WORK TO BE COMPLETED – Please set down only the lines that run from the one containing "The height and width of the screenshot is (295, 399)." to the end of the listing below, exactly as written.

STUDY MATERIAL –
————————

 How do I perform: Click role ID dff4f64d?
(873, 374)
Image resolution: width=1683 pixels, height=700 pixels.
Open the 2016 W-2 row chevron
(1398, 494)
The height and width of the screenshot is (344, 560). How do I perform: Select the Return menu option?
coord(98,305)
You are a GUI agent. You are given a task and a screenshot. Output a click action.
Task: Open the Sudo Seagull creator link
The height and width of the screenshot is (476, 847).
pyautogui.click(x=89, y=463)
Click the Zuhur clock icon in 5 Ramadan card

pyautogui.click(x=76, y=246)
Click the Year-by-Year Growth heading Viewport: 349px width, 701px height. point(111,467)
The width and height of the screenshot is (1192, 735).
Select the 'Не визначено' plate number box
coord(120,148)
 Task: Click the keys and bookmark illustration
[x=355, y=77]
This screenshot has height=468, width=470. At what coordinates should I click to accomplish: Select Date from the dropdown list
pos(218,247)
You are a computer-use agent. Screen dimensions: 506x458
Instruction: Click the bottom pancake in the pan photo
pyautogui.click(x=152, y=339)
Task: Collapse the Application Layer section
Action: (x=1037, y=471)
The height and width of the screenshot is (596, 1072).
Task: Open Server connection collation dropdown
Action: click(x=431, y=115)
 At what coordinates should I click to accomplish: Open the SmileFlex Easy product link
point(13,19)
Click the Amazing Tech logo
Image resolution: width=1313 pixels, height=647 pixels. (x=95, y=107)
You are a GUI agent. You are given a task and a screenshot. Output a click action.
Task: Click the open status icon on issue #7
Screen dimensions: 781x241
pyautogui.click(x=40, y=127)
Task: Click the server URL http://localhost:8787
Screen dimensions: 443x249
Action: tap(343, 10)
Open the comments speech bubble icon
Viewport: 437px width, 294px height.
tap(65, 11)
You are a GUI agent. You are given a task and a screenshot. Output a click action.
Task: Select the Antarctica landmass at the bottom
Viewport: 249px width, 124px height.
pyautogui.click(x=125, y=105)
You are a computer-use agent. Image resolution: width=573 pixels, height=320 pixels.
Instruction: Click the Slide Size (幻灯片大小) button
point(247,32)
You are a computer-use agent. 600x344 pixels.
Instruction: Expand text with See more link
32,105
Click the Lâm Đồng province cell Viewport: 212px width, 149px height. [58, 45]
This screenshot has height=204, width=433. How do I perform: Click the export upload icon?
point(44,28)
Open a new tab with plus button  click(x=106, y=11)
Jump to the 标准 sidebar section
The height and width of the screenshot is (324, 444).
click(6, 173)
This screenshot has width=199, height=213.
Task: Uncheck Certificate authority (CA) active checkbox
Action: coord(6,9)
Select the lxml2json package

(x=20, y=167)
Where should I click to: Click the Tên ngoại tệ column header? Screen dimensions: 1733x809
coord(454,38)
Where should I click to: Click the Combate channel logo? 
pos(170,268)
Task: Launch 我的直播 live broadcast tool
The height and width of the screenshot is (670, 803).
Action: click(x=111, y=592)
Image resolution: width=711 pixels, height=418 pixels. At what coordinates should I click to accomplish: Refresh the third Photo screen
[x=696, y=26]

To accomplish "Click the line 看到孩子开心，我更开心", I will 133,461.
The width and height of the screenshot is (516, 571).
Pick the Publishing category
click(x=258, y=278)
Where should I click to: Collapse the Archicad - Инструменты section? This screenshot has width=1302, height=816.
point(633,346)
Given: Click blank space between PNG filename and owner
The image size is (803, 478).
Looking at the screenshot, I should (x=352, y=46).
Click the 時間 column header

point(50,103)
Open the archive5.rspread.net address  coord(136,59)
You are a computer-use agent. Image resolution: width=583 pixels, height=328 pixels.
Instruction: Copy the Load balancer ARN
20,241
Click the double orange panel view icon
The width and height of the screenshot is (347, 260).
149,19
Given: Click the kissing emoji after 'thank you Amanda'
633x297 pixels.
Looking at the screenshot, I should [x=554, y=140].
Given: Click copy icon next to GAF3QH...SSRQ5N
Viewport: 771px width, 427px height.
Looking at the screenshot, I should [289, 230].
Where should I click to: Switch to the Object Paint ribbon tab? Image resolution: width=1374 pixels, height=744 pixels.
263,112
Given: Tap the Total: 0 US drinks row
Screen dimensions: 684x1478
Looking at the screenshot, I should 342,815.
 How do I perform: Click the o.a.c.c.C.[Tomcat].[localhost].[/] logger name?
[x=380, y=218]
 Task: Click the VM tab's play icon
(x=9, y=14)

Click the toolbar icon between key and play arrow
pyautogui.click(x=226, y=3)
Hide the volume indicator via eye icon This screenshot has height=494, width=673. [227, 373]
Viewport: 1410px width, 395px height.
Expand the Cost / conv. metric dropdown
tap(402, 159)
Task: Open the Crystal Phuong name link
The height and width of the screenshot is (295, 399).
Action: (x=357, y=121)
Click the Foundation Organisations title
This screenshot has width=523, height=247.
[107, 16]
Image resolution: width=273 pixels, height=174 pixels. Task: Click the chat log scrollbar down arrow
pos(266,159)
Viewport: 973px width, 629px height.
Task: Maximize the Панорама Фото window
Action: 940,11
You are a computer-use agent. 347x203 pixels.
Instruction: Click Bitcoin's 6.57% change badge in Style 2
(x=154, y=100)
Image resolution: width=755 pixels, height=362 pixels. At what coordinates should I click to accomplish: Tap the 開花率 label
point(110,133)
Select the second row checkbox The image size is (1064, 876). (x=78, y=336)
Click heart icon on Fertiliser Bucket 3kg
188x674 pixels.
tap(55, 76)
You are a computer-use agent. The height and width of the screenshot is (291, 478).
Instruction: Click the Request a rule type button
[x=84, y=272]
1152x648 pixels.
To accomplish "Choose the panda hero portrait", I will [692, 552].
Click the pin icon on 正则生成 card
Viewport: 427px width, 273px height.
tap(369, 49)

————————

ANSWER SECTION –
The height and width of the screenshot is (295, 399).
Action: (x=357, y=121)
Click the Foundation Organisations title
This screenshot has width=523, height=247.
[107, 16]
Image resolution: width=273 pixels, height=174 pixels. Task: Click the chat log scrollbar down arrow
pos(266,159)
Viewport: 973px width, 629px height.
Task: Maximize the Панорама Фото window
Action: 940,11
You are a computer-use agent. 347x203 pixels.
Instruction: Click Bitcoin's 6.57% change badge in Style 2
(x=154, y=100)
Image resolution: width=755 pixels, height=362 pixels. At what coordinates should I click to accomplish: Tap the 開花率 label
point(110,133)
Select the second row checkbox The image size is (1064, 876). (x=78, y=336)
Click heart icon on Fertiliser Bucket 3kg
188x674 pixels.
tap(55, 76)
You are a computer-use agent. The height and width of the screenshot is (291, 478).
Instruction: Click the Request a rule type button
[x=84, y=272]
1152x648 pixels.
To accomplish "Choose the panda hero portrait", I will [692, 552].
Click the pin icon on 正则生成 card
Viewport: 427px width, 273px height.
tap(369, 49)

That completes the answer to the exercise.